> **PROMPT**:
In the data that follows, each entry is to be restated exactly.

+++ SUPPLIED RECORDS

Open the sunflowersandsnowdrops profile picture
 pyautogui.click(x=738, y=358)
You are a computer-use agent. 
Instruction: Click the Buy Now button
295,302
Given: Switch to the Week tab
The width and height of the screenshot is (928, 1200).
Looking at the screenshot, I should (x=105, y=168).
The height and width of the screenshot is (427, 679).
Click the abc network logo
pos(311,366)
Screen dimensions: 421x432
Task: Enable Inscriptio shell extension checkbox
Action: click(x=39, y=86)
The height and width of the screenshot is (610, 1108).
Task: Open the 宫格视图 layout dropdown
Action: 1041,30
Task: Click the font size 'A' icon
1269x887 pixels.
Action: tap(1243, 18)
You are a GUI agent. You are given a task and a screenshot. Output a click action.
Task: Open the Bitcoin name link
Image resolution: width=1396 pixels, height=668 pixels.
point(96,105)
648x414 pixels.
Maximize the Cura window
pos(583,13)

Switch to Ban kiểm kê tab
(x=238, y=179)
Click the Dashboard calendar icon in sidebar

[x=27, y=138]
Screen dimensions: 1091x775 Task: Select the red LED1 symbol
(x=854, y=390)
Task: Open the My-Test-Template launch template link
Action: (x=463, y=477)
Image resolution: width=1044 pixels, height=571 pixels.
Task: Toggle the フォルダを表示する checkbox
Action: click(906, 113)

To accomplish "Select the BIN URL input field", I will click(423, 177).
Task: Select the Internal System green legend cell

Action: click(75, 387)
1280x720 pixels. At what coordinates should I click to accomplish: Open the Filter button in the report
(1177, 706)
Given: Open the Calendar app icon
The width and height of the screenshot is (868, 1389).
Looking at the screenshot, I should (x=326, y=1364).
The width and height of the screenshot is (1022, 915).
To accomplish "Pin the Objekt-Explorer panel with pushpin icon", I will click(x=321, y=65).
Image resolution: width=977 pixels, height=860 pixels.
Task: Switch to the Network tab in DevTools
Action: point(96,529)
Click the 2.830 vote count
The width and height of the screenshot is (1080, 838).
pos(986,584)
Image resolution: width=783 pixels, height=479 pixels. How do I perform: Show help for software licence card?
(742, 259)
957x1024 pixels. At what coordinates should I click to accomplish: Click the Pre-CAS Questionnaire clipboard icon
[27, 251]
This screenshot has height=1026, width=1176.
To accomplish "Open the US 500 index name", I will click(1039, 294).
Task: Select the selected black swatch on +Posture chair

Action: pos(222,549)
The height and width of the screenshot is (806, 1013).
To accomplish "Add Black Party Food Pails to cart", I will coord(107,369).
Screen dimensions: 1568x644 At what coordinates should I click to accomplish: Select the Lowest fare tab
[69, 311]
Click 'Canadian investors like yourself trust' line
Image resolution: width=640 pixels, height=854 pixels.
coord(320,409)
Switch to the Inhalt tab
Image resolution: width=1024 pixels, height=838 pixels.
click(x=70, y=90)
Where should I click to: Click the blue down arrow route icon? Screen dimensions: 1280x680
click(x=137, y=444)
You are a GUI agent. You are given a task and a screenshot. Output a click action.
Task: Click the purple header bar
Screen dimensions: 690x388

++++++

> **ANSWER TO THE EXERCISE**:
Open the sunflowersandsnowdrops profile picture
 pyautogui.click(x=738, y=358)
You are a computer-use agent. 
Instruction: Click the Buy Now button
295,302
Given: Switch to the Week tab
The width and height of the screenshot is (928, 1200).
Looking at the screenshot, I should (x=105, y=168).
The height and width of the screenshot is (427, 679).
Click the abc network logo
pos(311,366)
Screen dimensions: 421x432
Task: Enable Inscriptio shell extension checkbox
Action: click(x=39, y=86)
The height and width of the screenshot is (610, 1108).
Task: Open the 宫格视图 layout dropdown
Action: 1041,30
Task: Click the font size 'A' icon
1269x887 pixels.
Action: tap(1243, 18)
You are a GUI agent. You are given a task and a screenshot. Output a click action.
Task: Open the Bitcoin name link
Image resolution: width=1396 pixels, height=668 pixels.
point(96,105)
648x414 pixels.
Maximize the Cura window
pos(583,13)

Switch to Ban kiểm kê tab
(x=238, y=179)
Click the Dashboard calendar icon in sidebar

[x=27, y=138]
Screen dimensions: 1091x775 Task: Select the red LED1 symbol
(x=854, y=390)
Task: Open the My-Test-Template launch template link
Action: (x=463, y=477)
Image resolution: width=1044 pixels, height=571 pixels.
Task: Toggle the フォルダを表示する checkbox
Action: click(906, 113)

To accomplish "Select the BIN URL input field", I will click(423, 177).
Task: Select the Internal System green legend cell

Action: click(75, 387)
1280x720 pixels. At what coordinates should I click to accomplish: Open the Filter button in the report
(1177, 706)
Given: Open the Calendar app icon
The width and height of the screenshot is (868, 1389).
Looking at the screenshot, I should (x=326, y=1364).
The width and height of the screenshot is (1022, 915).
To accomplish "Pin the Objekt-Explorer panel with pushpin icon", I will click(x=321, y=65).
Image resolution: width=977 pixels, height=860 pixels.
Task: Switch to the Network tab in DevTools
Action: point(96,529)
Click the 2.830 vote count
The width and height of the screenshot is (1080, 838).
pos(986,584)
Image resolution: width=783 pixels, height=479 pixels. How do I perform: Show help for software licence card?
(742, 259)
957x1024 pixels. At what coordinates should I click to accomplish: Click the Pre-CAS Questionnaire clipboard icon
[27, 251]
This screenshot has height=1026, width=1176.
To accomplish "Open the US 500 index name", I will click(1039, 294).
Task: Select the selected black swatch on +Posture chair

Action: pos(222,549)
The height and width of the screenshot is (806, 1013).
To accomplish "Add Black Party Food Pails to cart", I will coord(107,369).
Screen dimensions: 1568x644 At what coordinates should I click to accomplish: Select the Lowest fare tab
[69, 311]
Click 'Canadian investors like yourself trust' line
Image resolution: width=640 pixels, height=854 pixels.
coord(320,409)
Switch to the Inhalt tab
Image resolution: width=1024 pixels, height=838 pixels.
click(x=70, y=90)
Where should I click to: Click the blue down arrow route icon? Screen dimensions: 1280x680
click(x=137, y=444)
You are a GUI agent. You are given a task and a screenshot. Output a click action.
Task: Click the purple header bar
Screen dimensions: 690x388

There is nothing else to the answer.